◆ **练习任务 1**: 判断下列关于 AWS Batch 示例项目一文的说法是否与原文相符，逐条回答“是”或“否”，并原样引用起决定作用的原文词句：(a) 这个 App 是用 Python 实现的；(b) 计划中需要创建两个 Job Queue；(c) requirements.txt 把 fire 的版本固定为 0.4.0。
◆ **练习任务 2**: 请从 AWS Batch 示例项目一文最后一行之后接着往下续写。

◆ **文本选段**:
···

AWS Batch Example Project¶
Keywords: AWS Batch Example Project
Summary¶
本文我在了解了 AWS Batch 的基本概念和功能后, 做的第一个实验性质的项目, 同时也为我今后做 AWS Batch Project 提供了参考. 在这个项目中我们刻意让业务逻辑极简化但是又有一定的业务代表性.
在这个项目中我们创建了一个 Container App, 只要给定一个 Source S3 folder 和一个 Target S3 folder 作为参数, 就能将在 Source 下的所有文件拷贝到 Target 上.
首先我们来计划一下我们需要做什么:
创建一个 ECR Repo, 然后把 App 的代码打包成容器.
创建一个 Computer Environment
创建一个 Job Queue
创建一个 Job Definition, 其中指定使用我们的容器
用创建的 Job Definition 提交一个 Job 到 Job Queue 中, 然后 Queue 会自动寻找可用的 Compute Environment 来运行这个 Job.
Reference:
Components of AWS Batch: https://docs.aws.amazon.com/batch/latest/userguide/what-is-batch.html#batch_components
Prepare Container Image¶
首先我们要准备好我们的业务代码和容器镜像.
App Code
我们这个 App 非常简单. 它是用 Python 实现的, requirements.txt
定义了用到的依赖:
fire==0.4.0
pathlib_mate>=1.2.1,<3.0.0
s3pathlib>=2.0.1,<3.0.0
boto_session_manager>=1.5.3,<2.0.0
App 的源代码 main.py
文件:
1# -*- coding: utf-8 -*-
2
3from boto_session_manager import BotoSesManager
4from s3pathlib import S3Path, context
5
6
7def copy_s3_folder(
8 bsm: BotoSesManager,
9 s3dir_source: S3Path,
10 s3dir_target: S3Path,
11):
12 """
13 Core logic.
14 """
15 context.attach_boto_session(bsm.boto_ses)
16 print(f"copy files from {s3dir_source.uri} to {s3dir_target.uri}")
17 for s3path_source in s3dir_source.iter_objects():
18 relpath = s3path_source.relative_to(s3dir_source)
19 s3path_target = s3dir_target.joinpath(relpath)
20 print(f"copy: {relpath.key}")
21 s3path_source.copy_to(s3path_target, overwrite=True)
22
23
24def main(
25 region: str,
26 s3uri_source: str,
27 s3uri_target: str,
28):
29 """
30 wrapper around the core logic, expose the parameter to CLI.
31 """
32 print(f"received: region = {region!r}, s3uri_source = {s3uri_source!r}, s3uri_target = {s3uri_target!r}")
33 copy_s3_folder(
34 bsm=BotoSesManager(region_name=region),
35 s3dir_source=S3Path(s3uri_source).to_dir(),
36 s3dir_target=S3Path(s3uri_target).to_dir(),
37 )
38
39
40# convert the app to a CLI app.
41if __name__ == "__main__":
42 import fire
43
44 fire.Fire(main)

···

◆ **列表**:
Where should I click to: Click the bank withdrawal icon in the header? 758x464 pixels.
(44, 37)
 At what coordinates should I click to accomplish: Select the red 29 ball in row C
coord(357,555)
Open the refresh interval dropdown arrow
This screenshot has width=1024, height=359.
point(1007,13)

···

◆ **参考答案 1**:
(a) 是。“它是用 Python 实现的”
(b) 否。“创建一个 Job Queue”
(c) 是。“fire==0.4.0”

◆ **参考答案 2**:
Dockerfile
的内容, 我们用的 base image 是 Python:
# this is public and open source
FROM public.ecr.aws/docker/library/python:3.9-alpine
# set working directory
WORKDIR /usr/src/app
# package application
COPY requirements.txt ./
RUN pip install --no-cache-dir -r requirements.txt
COPY main.py ./
ENTRYPOINT ["python", "./main.py"]
如果你想要在构建容器镜像之前本地运行一下 App, 你可以:
# CD to where the main.py is
# create a virtualenv at .venv folder
virtualenv -p python3.9 .venv
# activate virtualenv
source .venv/bin/activate
# install dependencies
pip install -r requirements.txt
# try to run the CLI
python main.py --region ${aws_region} --s3uri_source s3://${aws_account_id}-${aws_region}-data/projects/lambda_project1/sbx/source/ --s3uri_target s3://${aws_account_id}-${aws_region}-data/projects/lambda_project1/sbx/final/
Create ECR Repository
点击 Create Repository
Visibility settings 选: Private
Repository name 填:
aws_batch_example
Tag immutability 选: disabled, 这样我们可以不断的覆盖特定的 Tag
其他选默认
Build and Publish Container Image
CD 到 Dockerfile 所在的目录.
参考
./ecr_login
脚本的内容, 运行它用 Docker 对 AWS ECR 进行登录. 记得先用chmod +x ecr_login
命令将其变为可执行文件. 脚本内容如下:
1#!/usr/bin/env python
2# -*- coding: utf-8 -*-
3
4"""
5This shell script automates docker login to AWS ECR.
6
7Requirements:
8
9- Python3.7+
10- `fire>=0.1.3,<1.0.0 <https://pypi.org/project/fire/>`_
11- make sure you have run ``chmod +x ecr_login`` to make this script executable
12
13Usage:
14
15.. code-block:: bash
16
17 # show help info
18 $ ./ecr_login -h
19
20 # on local laptop use AWS cli profile
21 $ ./ecr_login --aws-profile ${your_aws_profile}
22
23 # on EC2, Cloud9, CloudShell
24 $ ./ecr_login --aws-region ${your_aws_region}
25
26 # if your boto session doesn't have sts:GetCallerIdentity permission
27 # you have to explicitly provide AWS account ID
28 $ ./ecr_login --aws-region ${your_aws_region} --aws-account-id ${your_aws_account_id}
29"""
30
31import typing as T
32import boto3
33import base64
34import subprocess
35
36import fire
37
38
39def get_ecr_auth_token_v1(
40 ecr_client,
41 aws_account_id,
42) -> str:
43 """
44 Get ECR auth token using boto3 SDK.
45 """
46 res = ecr_client.get_authorization_token(
47 registryIds=[
48 aws_account_id,
49 ],
50 )
51 b64_token = res["authorizationData"][0]["authorizationToken"]
52 user_pass = base64.b64decode(b64_token.encode("utf-8")).decode("utf-8")
53 auth_token = user_pass.split(":")[1]
54 return auth_token
55
56
57def get_ecr_auth_token_v2(
58 aws_region: str,
59 aws_profile: T.Optional[str] = None,
60):
61 """
62 Get ECR auth token using AWS CLI.
63 """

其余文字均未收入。